[Start of section]

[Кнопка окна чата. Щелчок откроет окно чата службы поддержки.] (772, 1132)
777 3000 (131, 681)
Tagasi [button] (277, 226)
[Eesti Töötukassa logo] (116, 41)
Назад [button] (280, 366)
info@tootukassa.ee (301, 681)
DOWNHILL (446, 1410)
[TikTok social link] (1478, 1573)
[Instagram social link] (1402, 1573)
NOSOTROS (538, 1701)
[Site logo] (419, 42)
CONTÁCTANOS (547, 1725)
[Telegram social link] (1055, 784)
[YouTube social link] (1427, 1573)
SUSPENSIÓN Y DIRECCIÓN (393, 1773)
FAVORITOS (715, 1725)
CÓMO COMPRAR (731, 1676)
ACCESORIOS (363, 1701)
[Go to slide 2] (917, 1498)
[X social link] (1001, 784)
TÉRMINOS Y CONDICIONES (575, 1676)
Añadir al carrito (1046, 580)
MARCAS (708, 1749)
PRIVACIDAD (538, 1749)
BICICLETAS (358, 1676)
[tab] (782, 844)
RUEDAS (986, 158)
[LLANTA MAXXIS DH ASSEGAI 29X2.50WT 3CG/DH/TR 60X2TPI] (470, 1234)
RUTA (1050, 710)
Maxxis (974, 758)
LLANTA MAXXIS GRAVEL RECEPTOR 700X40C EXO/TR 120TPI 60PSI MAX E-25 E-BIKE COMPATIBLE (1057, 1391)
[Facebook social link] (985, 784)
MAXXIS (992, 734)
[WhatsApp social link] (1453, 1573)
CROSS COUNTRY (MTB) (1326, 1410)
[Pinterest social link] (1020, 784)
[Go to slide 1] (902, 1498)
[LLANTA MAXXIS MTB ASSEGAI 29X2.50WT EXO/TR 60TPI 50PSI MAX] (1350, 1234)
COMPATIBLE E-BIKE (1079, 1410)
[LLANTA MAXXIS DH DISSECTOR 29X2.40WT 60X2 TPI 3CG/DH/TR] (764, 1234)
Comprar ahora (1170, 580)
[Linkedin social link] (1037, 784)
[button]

[End of section]

Assignment: Filter the entries down to the lines that hold "ASSEGAI". Copy those lines.

Exercise answer:
[LLANTA MAXXIS DH ASSEGAI 29X2.50WT 3CG/DH/TR 60X2TPI] (470, 1234)
[LLANTA MAXXIS MTB ASSEGAI 29X2.50WT EXO/TR 60TPI 50PSI MAX] (1350, 1234)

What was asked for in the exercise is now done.